Monday, March 27, 2000, 2:00 p.m.

Michael Brandstein
Division of Engineering and Applied Sciences
Harvard University

Audio and Video Signal Acquisiton in Challenging Environments: Current Research at the Harvard Intelligent Multi-Media Environments Laboratory (HIMMEL)

The overall goal of the research at the Harvard Intelligent Multi-Media Environments Laboratory (HIMMEL) is to produce automated and relevant high-quality signal capture in noisy enclosures which have been populated with remote microphones and video cameras. This process should be achieved without the active participation or distraction of its human users. This talk will focus on two projects currently underway at HIMMEL. The first deals with the multi-channel enhancement of speech degraded by reverberations and additive noise. We will discuss our work to incorporate speech modeling into the multi-channel context as opposed to addressing the problem strictly from a beamforming or inverse filtering perspective. This approach is shown to be capable of attenuating multipath effects without requiring explicit estimation of room channel responses.

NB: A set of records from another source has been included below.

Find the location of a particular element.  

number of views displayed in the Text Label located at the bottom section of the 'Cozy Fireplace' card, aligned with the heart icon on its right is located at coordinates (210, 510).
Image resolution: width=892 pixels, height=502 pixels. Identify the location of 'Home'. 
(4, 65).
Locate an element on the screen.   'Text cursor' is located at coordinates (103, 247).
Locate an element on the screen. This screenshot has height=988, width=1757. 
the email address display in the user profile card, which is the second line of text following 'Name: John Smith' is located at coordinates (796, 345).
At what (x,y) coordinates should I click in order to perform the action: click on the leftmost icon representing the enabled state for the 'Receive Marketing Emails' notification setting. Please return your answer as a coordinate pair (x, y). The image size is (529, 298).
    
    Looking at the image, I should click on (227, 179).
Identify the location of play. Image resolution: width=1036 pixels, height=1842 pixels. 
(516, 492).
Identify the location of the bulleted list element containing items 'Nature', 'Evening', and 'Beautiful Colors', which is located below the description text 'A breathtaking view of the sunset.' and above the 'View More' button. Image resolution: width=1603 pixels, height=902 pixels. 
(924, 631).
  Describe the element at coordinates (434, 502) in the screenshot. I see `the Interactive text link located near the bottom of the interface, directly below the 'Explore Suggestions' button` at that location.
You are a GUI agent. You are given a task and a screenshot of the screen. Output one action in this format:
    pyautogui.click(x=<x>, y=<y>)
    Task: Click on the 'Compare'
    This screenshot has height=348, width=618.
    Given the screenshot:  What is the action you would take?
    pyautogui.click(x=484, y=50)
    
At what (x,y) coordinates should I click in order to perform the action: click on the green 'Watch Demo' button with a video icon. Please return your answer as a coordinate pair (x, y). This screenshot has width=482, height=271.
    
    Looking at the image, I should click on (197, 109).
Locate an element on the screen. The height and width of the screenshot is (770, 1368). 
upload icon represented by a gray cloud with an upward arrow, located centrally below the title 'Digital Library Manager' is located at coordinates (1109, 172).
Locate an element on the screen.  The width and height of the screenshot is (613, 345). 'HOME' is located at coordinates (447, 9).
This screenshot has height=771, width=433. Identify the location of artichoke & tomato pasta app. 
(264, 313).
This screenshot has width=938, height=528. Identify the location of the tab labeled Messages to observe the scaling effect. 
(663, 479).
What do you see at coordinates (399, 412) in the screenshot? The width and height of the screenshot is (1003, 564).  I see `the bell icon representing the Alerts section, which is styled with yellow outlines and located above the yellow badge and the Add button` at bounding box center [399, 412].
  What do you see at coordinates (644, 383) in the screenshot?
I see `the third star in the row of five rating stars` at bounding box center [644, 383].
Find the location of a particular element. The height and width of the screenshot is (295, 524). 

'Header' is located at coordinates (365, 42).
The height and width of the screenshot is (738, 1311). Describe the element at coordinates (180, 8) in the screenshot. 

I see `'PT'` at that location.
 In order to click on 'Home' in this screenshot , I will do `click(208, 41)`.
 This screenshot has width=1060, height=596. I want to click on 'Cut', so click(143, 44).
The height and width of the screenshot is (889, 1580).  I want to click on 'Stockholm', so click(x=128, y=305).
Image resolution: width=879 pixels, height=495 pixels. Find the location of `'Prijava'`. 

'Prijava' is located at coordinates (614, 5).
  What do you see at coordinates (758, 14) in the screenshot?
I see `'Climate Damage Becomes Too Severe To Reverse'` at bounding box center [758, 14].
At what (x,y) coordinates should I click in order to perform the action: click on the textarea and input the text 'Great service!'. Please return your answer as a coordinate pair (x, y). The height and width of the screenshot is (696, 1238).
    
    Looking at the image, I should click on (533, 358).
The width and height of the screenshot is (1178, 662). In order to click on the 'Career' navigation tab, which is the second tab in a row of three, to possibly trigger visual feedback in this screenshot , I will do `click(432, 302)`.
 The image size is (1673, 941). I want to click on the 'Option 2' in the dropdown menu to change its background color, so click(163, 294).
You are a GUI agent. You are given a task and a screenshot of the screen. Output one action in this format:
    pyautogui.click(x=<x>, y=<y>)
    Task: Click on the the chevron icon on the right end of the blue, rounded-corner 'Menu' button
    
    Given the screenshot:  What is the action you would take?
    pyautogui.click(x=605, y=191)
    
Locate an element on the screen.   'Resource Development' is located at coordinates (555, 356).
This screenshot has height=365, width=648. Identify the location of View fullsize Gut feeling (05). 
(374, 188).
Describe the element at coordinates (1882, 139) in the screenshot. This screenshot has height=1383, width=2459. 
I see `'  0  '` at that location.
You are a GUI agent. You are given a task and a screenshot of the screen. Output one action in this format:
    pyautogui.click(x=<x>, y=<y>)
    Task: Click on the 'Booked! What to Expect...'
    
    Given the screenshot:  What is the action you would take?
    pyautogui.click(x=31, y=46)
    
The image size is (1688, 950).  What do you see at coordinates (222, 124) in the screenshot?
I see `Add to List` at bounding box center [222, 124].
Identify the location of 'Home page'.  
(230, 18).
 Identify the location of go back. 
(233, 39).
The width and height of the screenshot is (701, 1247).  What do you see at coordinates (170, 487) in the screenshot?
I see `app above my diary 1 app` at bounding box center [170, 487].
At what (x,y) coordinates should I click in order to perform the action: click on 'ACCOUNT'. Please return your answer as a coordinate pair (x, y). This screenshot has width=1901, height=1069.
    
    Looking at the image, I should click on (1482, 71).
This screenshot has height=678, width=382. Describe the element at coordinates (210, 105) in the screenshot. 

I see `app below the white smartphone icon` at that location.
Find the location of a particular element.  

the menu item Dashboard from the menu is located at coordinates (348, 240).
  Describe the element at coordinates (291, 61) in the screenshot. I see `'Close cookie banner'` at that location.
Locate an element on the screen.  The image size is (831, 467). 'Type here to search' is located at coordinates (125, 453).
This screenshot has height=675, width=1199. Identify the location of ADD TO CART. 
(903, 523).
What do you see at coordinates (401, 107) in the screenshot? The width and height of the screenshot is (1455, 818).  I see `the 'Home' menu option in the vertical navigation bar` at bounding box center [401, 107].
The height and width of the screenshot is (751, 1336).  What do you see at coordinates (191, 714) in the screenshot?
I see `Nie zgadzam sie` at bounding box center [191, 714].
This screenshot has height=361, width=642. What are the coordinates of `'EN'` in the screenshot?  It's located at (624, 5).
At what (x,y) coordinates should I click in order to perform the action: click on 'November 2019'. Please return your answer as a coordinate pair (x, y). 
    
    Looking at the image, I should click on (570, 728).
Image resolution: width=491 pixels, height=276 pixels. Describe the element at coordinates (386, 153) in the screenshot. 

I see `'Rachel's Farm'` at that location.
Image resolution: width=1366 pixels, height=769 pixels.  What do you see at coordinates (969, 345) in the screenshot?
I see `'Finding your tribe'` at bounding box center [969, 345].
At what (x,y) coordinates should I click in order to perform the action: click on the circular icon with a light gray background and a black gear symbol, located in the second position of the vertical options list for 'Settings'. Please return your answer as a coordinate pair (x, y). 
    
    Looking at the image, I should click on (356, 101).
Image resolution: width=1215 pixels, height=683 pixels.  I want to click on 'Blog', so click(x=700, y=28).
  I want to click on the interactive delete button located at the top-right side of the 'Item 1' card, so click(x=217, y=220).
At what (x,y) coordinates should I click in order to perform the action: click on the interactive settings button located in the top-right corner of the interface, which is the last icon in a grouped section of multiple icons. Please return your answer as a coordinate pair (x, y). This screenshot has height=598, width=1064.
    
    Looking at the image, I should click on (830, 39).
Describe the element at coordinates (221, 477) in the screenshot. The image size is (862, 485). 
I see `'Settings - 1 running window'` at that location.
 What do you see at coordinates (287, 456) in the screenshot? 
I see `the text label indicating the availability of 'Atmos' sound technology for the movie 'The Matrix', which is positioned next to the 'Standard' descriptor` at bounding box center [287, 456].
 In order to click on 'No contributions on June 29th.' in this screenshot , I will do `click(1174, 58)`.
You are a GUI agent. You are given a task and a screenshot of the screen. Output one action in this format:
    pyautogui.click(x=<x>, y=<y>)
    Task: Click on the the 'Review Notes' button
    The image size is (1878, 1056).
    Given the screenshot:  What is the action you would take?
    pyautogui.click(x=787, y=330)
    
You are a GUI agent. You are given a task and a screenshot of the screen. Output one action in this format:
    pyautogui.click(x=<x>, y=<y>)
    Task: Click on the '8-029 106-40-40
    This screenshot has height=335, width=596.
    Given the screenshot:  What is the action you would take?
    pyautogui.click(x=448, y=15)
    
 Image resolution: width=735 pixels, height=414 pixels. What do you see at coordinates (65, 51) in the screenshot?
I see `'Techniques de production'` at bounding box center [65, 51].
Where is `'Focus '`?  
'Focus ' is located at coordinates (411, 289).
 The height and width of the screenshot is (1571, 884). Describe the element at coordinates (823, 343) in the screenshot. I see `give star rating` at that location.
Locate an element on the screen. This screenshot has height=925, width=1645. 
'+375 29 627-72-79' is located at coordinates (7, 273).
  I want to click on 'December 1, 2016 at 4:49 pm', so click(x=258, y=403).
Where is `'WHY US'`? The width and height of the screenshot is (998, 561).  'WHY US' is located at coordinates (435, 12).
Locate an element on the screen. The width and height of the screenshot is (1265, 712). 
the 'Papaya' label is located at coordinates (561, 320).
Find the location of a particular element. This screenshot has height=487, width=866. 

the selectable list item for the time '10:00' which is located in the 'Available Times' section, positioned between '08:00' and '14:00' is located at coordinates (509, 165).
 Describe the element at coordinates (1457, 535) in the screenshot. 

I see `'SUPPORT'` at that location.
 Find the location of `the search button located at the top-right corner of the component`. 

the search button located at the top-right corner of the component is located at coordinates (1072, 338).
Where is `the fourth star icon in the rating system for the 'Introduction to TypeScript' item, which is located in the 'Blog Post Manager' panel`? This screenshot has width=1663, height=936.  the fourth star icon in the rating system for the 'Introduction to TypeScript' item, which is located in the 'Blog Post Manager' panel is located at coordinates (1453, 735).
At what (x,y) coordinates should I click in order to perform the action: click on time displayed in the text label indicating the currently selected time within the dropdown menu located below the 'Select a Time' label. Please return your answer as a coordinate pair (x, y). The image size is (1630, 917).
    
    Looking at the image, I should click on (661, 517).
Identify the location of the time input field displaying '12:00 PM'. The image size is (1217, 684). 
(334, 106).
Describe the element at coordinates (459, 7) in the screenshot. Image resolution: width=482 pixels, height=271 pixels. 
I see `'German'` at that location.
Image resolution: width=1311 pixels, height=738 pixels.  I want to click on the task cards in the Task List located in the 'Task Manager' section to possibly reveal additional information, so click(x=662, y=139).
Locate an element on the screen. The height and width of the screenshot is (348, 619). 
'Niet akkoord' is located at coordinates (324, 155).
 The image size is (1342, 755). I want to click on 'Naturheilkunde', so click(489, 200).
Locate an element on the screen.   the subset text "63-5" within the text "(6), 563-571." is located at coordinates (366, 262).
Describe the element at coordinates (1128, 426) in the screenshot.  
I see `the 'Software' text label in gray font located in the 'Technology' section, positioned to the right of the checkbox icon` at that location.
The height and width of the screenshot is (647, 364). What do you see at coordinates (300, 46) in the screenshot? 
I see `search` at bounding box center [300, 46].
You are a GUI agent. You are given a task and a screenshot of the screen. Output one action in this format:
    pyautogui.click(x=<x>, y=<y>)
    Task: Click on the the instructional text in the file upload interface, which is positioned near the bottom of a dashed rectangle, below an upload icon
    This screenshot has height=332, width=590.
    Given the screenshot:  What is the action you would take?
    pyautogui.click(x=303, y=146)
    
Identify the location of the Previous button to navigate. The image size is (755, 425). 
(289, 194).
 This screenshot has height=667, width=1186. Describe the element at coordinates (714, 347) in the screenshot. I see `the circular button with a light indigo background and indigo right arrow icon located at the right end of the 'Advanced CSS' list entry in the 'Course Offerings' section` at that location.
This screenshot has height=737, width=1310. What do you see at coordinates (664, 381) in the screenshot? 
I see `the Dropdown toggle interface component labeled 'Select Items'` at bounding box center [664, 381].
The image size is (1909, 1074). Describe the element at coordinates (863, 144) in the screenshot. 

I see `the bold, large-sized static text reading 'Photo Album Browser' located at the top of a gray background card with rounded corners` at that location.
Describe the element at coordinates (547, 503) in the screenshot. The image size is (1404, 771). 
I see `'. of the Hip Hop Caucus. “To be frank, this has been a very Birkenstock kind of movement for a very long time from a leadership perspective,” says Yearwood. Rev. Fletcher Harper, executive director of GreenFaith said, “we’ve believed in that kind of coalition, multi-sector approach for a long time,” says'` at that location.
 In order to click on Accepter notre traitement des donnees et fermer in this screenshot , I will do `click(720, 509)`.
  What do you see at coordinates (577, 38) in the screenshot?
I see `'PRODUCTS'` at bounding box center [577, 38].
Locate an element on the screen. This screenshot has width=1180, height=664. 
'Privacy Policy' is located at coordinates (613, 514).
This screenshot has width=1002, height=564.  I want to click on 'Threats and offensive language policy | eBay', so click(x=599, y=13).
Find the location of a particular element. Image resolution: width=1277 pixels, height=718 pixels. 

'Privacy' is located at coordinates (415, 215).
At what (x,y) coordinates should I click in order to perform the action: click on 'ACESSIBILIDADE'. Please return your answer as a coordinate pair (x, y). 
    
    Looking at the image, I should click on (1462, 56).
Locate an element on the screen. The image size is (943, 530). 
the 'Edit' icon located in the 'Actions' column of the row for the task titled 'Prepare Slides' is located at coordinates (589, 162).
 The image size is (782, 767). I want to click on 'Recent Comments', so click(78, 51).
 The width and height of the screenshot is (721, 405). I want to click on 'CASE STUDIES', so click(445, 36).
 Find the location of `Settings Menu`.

We will then present the results of work currently underway for real-time tracking of faces using a combination of acoustic and visual cues. Initial talker locations are estimated acoustically from microphone array data while precise localization and tracking are derived from image information. The system is capable of tracking multiple individuals simultaneously and is robust to nonlinear source motions, complex backgrounds, varying lighting conditions, and a variety of source-camera depths.